Project Details
Antarctic Ice-Sheet discharge over the last glacial cycle (AIS-DIS)
Applicant
Privatdozent Dr. Michael E. Weber
Subject Area
Palaeontology
Term
from 2019 to 2023
Project identifier
Deutsche Forschungsgemeinschaft (DFG) - Project number 428584987
With climate warming in recent decades, the Antarctic Ice Sheet (AIS) is currently loosing ice at an accelerated pace. This is socially relevant because global sea levels could rise substantially in the near future. A number of scientific disciplines try to better understand the current state of the AIS to provide more sustained projections for the future. In project AIS-DIS we would like to better understand the dynamics of the AIS for key periods of the past, so that models can be calibrated and future projections improved. We would like to focus our studies on the last glacial cycles and specifically on glacial terminations 1–5 because the AIS mass loss was greatest during these natural periods of climate warming. Our investigations shall concentrate on the center of Iceberg Alley, a unique gateway to lower latitudes where most icebergs breaking off the Antarctic continent, route through before they melt down above our core sites. Hence this is the only area where a representative and integrative signal of AIS mass loss can be obtained through time. Here, IODP Expedition 382 retrieved the longest and highest resolution climate and ice-sheet archive ever obtained near Antarctica. We wish to study Sites U1537 and U1538 from Dove Basin and Pirie Basin, respectively. Our goal is to decipher the timing, pace, and magnitude of AIS mass loss.
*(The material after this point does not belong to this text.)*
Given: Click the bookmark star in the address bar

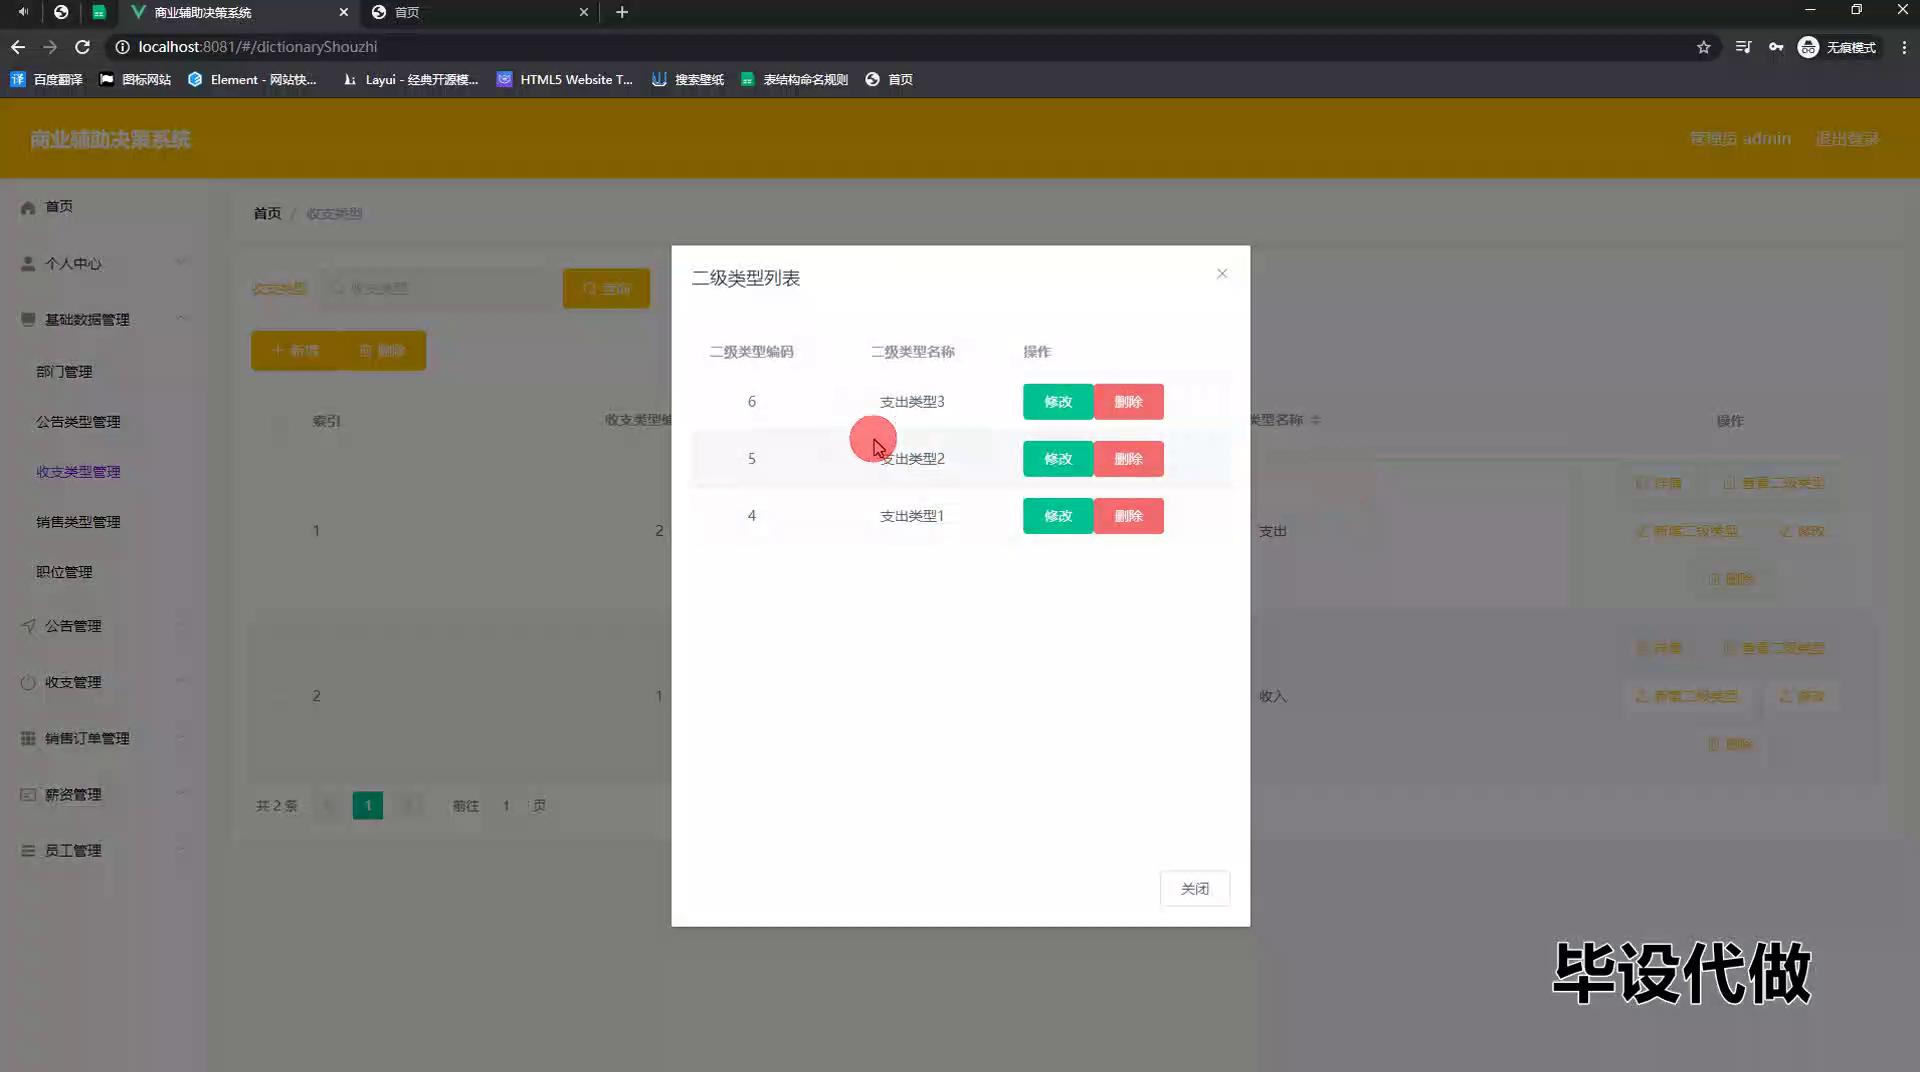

This will mainly be achieved analyzing iceberg-rafted debris (IBRD) – coarse-grained sedimentary particles that are encapsulated in icebergs, released upon melting, and deposited and in the sediments of the deep ocean. First, we shall test if variations of magnetic susceptibility, Ca and Fe (measured through XRF-scanning) can be correlated to dust proxy records of Antarctic ice cores to establish high-resolution age models for our sites and to decipher dust-climate couplings, which is important for the carbon cycle. Indicators for IBRD shall be obtained from the x-ray image logger and through grain-size analysis. To put our findings into a wider paleoclimatic context, Fourier Transform Infrared Spectroscopy and color reflectance data (L*a*b*) shall also be utilized. Collaboration with IODP 382 scientists shall provide independent age control through ash layers and relative paleointensity, and potential sources of IBRD shall be deciphered through geochemical fingerprinting. Results of project AIS-DIS shall be implemented into ice-ocean-climate models and published as common efforts in highly-ranked journals.